04

《金の髪に、より一層鮮やかな紫の瞳パープルアイ…この世ならぬ美しさ、というやつだな》


「ふうん…まあ、美人なんじゃない。そこだけは誉めてあげる…」


《気に入ったようで良かったよ。だが…それについて、懸念せねばならぬ問題がひとつ…》


「は、問題?」


再び見遣った神は、若干顔色が悪いようだった。


《ああ。この世界では、金の髪に紫の目を持つ人間は稀少でな…ある一部の少数民族が同じ特徴を持っていた》


「ちょっと待って…『持っていた』ってことは、まさか…その少数民族って、もう現存してないってこと?!」


《彼らは“オルゴン”という狩猟戦闘民族で、普通の人間より頑丈な肉体と精神を持つが故に奴隷商人に狩られ尽くしてしまった…残念ながら、現在一族単位での村はなく…人目を避けて隠遁生活を送るものが殆どなのだ》


「そう…。じゃあ、私もこれからは絶滅危惧種ってことなのね…」


しんみりした空気が流れる中、神は元気づける意図と諸々の謝罪も込めて、しおらしいリサを抱き締めた。

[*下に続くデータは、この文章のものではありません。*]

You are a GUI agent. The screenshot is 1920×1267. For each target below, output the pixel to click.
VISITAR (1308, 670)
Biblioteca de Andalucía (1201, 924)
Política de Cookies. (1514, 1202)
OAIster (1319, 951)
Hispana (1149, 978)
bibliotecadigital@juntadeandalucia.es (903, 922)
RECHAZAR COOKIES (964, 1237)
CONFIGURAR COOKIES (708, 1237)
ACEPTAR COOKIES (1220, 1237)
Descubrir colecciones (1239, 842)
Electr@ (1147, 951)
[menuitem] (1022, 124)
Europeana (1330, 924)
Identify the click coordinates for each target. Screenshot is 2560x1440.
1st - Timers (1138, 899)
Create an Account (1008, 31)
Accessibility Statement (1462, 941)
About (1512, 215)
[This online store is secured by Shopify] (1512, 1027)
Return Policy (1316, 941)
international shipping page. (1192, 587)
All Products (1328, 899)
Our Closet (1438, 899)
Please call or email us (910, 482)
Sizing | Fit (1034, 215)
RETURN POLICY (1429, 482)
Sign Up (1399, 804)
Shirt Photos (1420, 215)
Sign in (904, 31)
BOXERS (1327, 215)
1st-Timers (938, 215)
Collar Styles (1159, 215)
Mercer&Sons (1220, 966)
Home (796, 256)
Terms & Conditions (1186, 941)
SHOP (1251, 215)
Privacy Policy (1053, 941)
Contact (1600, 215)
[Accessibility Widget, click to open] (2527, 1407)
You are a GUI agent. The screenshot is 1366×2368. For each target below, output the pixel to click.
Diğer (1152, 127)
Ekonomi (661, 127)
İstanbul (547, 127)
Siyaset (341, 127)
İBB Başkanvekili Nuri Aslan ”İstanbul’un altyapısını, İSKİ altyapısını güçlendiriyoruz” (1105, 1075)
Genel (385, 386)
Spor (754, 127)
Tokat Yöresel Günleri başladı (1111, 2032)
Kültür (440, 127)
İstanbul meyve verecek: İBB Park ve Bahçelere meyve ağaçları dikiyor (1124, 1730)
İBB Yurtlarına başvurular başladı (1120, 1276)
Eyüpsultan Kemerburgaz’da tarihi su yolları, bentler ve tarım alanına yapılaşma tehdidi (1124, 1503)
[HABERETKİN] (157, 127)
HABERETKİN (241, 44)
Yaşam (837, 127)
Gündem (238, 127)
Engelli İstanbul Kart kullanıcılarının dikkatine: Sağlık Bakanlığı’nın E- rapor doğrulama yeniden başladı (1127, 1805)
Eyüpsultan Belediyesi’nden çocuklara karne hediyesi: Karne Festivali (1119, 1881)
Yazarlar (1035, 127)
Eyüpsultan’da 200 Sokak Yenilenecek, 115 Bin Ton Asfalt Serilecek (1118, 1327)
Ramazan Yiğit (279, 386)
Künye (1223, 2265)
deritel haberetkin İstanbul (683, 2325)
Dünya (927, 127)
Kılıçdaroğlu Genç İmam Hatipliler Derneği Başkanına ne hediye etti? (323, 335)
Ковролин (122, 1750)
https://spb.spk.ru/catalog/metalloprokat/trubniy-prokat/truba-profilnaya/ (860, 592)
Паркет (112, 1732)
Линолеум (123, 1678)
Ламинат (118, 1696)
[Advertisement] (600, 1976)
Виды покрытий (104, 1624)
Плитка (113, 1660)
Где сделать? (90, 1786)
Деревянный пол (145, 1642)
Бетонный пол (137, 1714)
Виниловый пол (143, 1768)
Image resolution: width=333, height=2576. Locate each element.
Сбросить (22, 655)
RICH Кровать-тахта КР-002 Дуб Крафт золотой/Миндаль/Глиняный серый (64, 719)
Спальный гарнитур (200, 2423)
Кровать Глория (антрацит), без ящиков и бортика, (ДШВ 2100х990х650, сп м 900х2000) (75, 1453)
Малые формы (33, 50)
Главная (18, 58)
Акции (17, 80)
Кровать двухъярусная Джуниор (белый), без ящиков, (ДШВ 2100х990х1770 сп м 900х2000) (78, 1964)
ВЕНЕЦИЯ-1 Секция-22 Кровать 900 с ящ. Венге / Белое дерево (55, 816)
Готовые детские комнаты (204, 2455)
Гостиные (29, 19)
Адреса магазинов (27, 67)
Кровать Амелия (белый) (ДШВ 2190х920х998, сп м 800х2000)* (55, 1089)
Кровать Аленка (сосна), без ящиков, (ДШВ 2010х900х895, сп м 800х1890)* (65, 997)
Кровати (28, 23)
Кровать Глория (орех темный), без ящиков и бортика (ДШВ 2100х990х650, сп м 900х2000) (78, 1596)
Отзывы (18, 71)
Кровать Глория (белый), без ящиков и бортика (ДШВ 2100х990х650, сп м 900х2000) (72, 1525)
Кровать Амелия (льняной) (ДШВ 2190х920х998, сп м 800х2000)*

《でも、安心するといいよ。おまえを拾った男がいるだろう?》


こくりと頷くリサを確認しながら、神はさらに続ける。


《彼もオルゴンだ。髪を赤く染めつけているが、同じ種族だよ。色々助けてもらうといい…。苦労を掛けてすまないね、できる限りの加護を与えるから、そんな悲しい顔はおよし…》


(くっそう…なんかイケメンでムカつく!…中身は単なる残念野郎の癖に。っていうか、ベタベタ触り過ぎだろコイツ。ちょっと調子乗ってんじゃないの?!)


怒りにわななくリサに気付いていない神は、更に顔を近付ける。限界寸前まで神のどアップが近付いた時、ついに再びリサの堪忍袋が破裂した。


「調子にのんな、居眠りヘタレ野郎が!!」


───ドゴォッ!!


《ぶふぉっ!? さ…流石純血のオルゴンの女は…キツイ》


ばたん!と泡を噴いて大の字に倒れる神。

ノックダウンしたせいか、視界というか空間が歪みだす。


「は? なによ、純血って…」


殴り倒してから不味いと気付くも、時すでに遅し。完全にダウンしてしまった彼から、真偽を聞くことはできなくなってしまった。


「な、なんなのよ…なにが云いたかったの?」 


ようやく戻れるのかという安心と、なにも知らない世界に放り出された不安が綯交ぜになって、リサの胸の内に流れ込んでくる。

昏倒する神に悪態をついて、リサはゆっくりと夢から醒めた。